Enhanced EEG-based cognitive workload detection using RADWT and machine learning

Abstract

Understanding cognitive workload improves learning performance and provides insights into human cognitive processes. Estimating cognitive workload finds practical applications in adaptive learning systems, brain-computer interfaces, and cognitive monitoring. In this work, different levels of cognitive workload are investigated, and a classification approach based on the Rational-Dilation Wavelet Transform (RADWT) is proposed. RADWT excels at capturing the oscillatory behavior of EEG signal sub-bands, offering high precision through its ability to adaptively analyze both temporal and spectral dynamics. Different classifications of machine learning and feature selection techniques were evaluated to get optimum classification accuracy and identify the most effective combination of features for the used dataset. The analysis shows that the most relevant brain region in differentiating cognitive workload levels is the frontal region, along with alpha and theta rhythm sub-bands. Integrating RADWT with a Linear Support Vector Machine (LSVM) and minimum Redundancy Maximum Relevance (mRMR) feature selection method yields notable classification accuracy.

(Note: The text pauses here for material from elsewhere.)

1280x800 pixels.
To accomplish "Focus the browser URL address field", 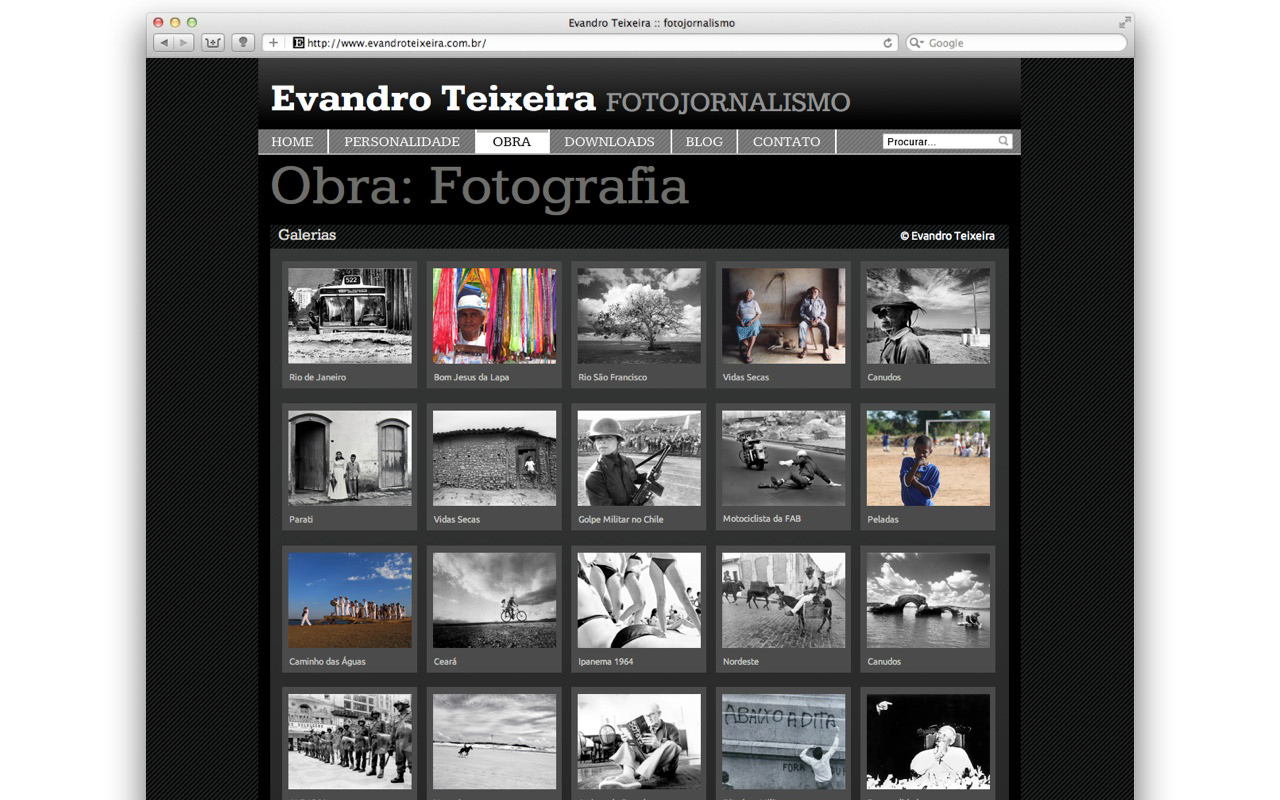I will [590, 43].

Concretely, the model yields accuracies of 96.6% for 0-back vs.3-back, 94.9% for 0-back vs 2-back, 92.3% for 2-back vs 3-back, and 81.7% for the three-class scenario. These results confirm the validity of the method proposed for estimating cognitive workload using the RADWT- and machine learning-based approach. The results also offer insights into neural mechanisms and a foundation for advanced applications in adaptive systems, brain-computer interfaces, and cognitive monitoring.